4.6 1H-15N cell lysate NMR spectroscopy
NMR spectra of cell lysates containing CA2 labeled with 13C,15N-His were collected at 310 K on a 900 MHz Bruker Avance HD spectrometer or a 950 MHz Bruker Avance III spectrometer, both equipped with a 5-mm TCI CryoProbe. Each sample was analyzed with three 1H-15N BEST-TROSY spectra with 256 scan and an interscan delay of 0.25 s each, resulting in a total acquisition time of 9 h. The 2D BEST-TROSY spectra were processed and summed together in Topspin 4.2.0.

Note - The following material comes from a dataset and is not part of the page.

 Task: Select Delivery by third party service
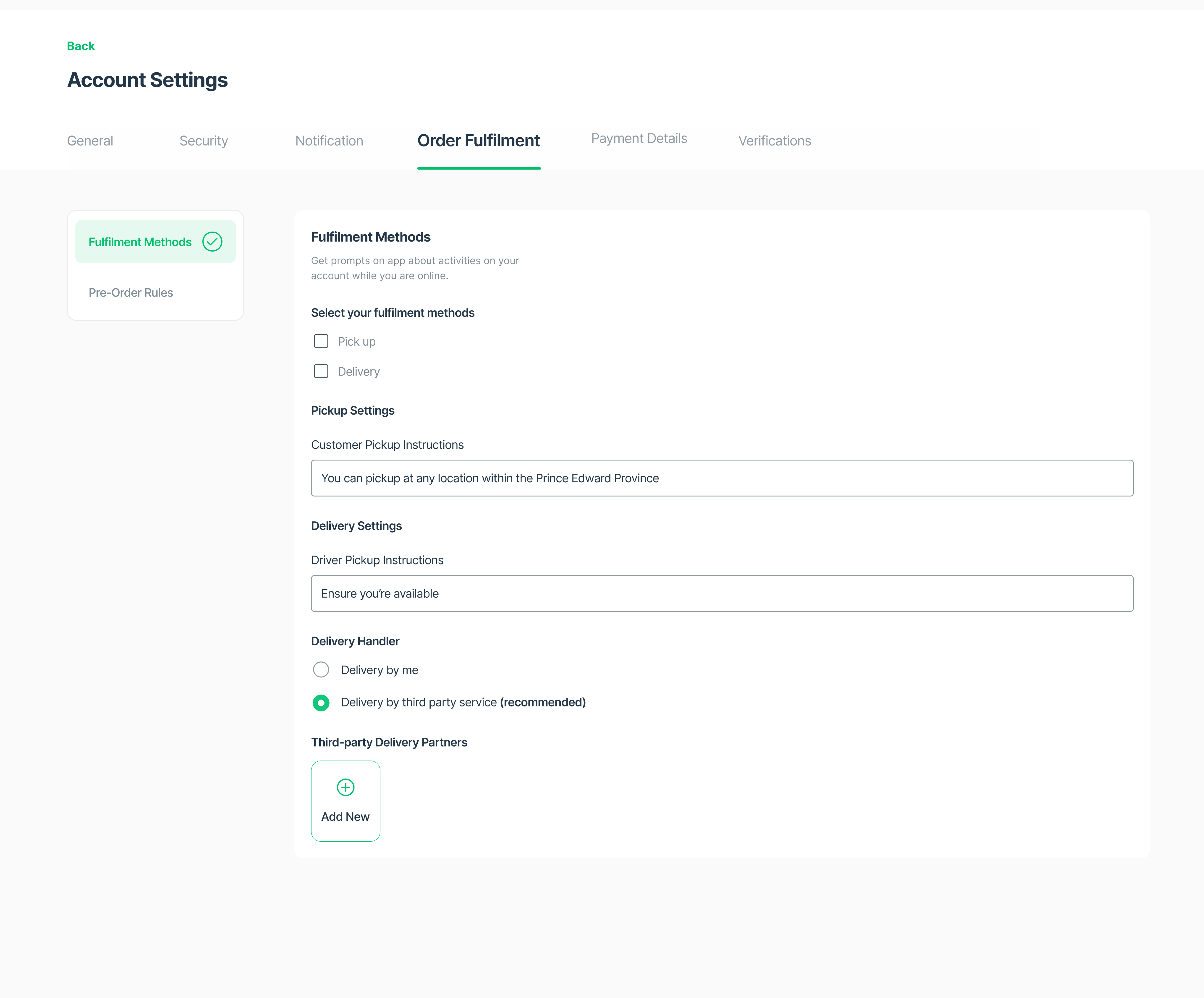coord(321,702)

4.7 Integration of histidine cross peaks in 2D BEST-TROSY spectra
The integration of cross peaks in the 2D spectra was performed using TopSpin 4.2.0 software (Bruker). The integration region for both cross peaks of each histidine was kept consistent. The sets of cross peaks with higher intensity and better separation were chosen for integration. As a result, for samples 4FF-CA2, 5FW-CA2, and 6FW-CA2, the cross peaks arising from histidine 107 were integrated, whereas for sample CA2-3FF, the cross peaks arising from histidine 96 were integrated. For error calculation, the background noise of the spectra was sampled with the integration region the same size as above, and the standard deviation of the noise was computed using Excel (Microsoft).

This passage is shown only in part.